* **RAW DATA**
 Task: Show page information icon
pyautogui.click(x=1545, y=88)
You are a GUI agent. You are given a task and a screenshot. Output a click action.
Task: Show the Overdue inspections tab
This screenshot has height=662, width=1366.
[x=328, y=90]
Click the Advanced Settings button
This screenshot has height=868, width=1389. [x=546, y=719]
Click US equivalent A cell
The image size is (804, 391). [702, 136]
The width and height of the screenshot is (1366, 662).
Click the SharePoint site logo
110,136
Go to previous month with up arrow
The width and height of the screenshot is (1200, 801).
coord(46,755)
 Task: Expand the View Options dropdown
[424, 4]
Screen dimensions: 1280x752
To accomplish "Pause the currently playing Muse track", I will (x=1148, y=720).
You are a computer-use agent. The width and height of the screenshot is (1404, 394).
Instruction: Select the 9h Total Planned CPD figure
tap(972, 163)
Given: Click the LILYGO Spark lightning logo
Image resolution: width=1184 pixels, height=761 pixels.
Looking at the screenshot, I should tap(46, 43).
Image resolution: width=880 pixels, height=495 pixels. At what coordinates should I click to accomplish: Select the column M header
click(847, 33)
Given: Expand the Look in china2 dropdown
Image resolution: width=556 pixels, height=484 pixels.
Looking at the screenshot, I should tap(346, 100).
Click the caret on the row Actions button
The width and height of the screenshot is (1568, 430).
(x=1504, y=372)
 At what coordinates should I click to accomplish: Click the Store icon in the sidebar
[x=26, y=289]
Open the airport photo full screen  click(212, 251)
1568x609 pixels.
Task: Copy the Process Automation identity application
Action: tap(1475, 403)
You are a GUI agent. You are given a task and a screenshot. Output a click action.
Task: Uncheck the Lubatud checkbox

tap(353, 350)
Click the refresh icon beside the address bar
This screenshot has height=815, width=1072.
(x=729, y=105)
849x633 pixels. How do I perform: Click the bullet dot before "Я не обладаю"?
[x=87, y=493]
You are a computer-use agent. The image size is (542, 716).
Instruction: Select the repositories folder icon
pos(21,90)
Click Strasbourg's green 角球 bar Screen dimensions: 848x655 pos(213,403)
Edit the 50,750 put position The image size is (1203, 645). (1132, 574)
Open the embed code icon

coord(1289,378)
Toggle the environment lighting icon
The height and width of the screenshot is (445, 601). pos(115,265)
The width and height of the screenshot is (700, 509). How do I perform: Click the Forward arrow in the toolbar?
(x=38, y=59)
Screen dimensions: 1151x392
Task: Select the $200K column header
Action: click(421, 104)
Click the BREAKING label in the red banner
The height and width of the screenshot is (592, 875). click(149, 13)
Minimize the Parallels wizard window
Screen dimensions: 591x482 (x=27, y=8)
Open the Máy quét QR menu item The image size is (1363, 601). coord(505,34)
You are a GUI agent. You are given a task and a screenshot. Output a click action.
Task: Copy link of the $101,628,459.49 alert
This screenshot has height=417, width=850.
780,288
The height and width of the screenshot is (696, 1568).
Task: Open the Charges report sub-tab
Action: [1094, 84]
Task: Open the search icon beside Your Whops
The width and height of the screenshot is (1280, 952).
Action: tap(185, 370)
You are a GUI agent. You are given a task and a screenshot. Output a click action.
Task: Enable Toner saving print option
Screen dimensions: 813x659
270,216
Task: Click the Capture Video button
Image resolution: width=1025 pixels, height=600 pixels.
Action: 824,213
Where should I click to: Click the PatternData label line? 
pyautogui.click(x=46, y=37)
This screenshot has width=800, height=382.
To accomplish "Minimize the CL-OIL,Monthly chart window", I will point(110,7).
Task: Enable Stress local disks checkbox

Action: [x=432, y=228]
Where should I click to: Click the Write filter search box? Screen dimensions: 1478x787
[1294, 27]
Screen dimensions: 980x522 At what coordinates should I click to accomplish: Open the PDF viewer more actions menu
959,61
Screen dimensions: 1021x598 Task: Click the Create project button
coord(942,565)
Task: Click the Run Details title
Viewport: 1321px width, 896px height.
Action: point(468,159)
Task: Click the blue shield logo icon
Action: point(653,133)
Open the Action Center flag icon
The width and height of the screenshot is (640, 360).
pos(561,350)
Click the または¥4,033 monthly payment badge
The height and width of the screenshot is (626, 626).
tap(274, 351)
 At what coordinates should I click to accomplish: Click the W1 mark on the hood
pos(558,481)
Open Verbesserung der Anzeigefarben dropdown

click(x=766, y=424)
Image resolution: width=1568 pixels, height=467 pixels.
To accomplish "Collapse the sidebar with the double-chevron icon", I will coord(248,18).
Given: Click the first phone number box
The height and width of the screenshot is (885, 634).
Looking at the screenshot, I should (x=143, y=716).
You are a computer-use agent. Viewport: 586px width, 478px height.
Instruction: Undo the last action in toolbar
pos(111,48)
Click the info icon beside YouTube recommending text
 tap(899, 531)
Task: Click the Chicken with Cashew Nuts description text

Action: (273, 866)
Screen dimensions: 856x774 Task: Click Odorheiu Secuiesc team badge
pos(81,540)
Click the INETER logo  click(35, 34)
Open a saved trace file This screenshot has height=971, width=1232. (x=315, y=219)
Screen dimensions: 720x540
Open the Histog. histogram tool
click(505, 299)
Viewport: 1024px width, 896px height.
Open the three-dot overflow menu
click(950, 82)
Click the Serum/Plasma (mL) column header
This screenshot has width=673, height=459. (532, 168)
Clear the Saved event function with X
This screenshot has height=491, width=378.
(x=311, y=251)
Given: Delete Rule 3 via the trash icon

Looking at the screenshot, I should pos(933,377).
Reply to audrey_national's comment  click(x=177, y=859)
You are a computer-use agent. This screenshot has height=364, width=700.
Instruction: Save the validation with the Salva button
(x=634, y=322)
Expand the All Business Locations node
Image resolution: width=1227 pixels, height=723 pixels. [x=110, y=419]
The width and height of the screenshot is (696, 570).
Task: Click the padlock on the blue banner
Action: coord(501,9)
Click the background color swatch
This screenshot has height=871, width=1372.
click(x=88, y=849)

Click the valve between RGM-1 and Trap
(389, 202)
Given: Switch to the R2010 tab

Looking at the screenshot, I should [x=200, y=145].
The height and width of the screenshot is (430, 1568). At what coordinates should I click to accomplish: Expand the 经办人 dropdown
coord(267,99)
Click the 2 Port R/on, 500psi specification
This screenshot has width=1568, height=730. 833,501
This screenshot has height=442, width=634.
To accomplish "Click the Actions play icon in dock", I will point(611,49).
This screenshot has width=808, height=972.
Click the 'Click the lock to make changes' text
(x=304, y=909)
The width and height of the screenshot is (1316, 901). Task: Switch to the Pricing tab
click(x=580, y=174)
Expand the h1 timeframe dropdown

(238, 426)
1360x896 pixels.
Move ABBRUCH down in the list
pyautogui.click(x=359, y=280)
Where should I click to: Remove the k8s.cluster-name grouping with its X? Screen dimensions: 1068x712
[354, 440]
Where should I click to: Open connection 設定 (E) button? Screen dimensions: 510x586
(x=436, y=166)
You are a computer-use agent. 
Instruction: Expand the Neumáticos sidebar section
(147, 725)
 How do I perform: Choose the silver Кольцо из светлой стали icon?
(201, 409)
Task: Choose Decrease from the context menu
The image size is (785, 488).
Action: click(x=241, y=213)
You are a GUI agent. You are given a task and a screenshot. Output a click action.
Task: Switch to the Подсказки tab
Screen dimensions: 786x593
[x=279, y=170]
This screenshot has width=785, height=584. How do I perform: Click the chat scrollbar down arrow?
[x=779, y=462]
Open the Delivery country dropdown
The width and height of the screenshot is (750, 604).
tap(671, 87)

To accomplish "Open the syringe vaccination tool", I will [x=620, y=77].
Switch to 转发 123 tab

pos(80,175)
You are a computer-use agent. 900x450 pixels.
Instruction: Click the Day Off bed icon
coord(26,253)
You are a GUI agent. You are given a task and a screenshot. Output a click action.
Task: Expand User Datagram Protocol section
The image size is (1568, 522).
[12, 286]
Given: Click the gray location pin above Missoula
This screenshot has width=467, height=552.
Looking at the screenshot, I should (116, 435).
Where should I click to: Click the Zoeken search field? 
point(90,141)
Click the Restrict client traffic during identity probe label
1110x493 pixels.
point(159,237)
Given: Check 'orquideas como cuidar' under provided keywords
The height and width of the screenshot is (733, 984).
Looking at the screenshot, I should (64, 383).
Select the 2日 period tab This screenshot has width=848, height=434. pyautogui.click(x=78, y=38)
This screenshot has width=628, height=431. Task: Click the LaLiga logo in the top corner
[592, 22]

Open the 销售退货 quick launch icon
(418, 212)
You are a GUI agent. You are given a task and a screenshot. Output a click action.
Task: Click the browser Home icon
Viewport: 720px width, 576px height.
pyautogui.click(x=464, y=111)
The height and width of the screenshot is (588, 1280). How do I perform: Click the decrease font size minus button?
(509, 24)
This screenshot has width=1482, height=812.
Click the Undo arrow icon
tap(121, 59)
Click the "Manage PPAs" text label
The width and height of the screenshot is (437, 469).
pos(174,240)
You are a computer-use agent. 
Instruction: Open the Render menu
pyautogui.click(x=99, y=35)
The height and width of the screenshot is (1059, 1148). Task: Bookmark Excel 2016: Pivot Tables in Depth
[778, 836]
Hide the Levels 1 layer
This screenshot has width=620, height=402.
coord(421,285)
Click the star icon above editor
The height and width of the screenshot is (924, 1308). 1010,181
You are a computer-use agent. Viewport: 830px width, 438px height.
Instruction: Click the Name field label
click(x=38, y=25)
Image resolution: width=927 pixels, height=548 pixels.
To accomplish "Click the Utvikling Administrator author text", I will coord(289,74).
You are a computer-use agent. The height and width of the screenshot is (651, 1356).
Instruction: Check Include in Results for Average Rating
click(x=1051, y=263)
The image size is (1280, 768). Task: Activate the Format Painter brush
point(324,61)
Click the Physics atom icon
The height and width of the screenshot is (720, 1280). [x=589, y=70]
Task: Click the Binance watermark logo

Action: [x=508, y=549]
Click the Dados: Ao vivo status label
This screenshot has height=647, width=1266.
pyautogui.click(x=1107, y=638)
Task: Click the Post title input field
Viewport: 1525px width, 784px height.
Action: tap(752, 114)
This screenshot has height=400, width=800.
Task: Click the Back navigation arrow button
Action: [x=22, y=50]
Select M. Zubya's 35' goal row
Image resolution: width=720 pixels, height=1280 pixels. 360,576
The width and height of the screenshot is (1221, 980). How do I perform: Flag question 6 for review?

* **EXERCISE AIM**
From the first line of the data above through the line containing "The width and height of the screenshot is (1366, 662).", set each line down again exactly; include both ends and omit everything else.

* **WRITTEN ANSWER**
 Task: Show page information icon
pyautogui.click(x=1545, y=88)
You are a GUI agent. You are given a task and a screenshot. Output a click action.
Task: Show the Overdue inspections tab
This screenshot has height=662, width=1366.
[x=328, y=90]
Click the Advanced Settings button
This screenshot has height=868, width=1389. [x=546, y=719]
Click US equivalent A cell
The image size is (804, 391). [702, 136]
The width and height of the screenshot is (1366, 662).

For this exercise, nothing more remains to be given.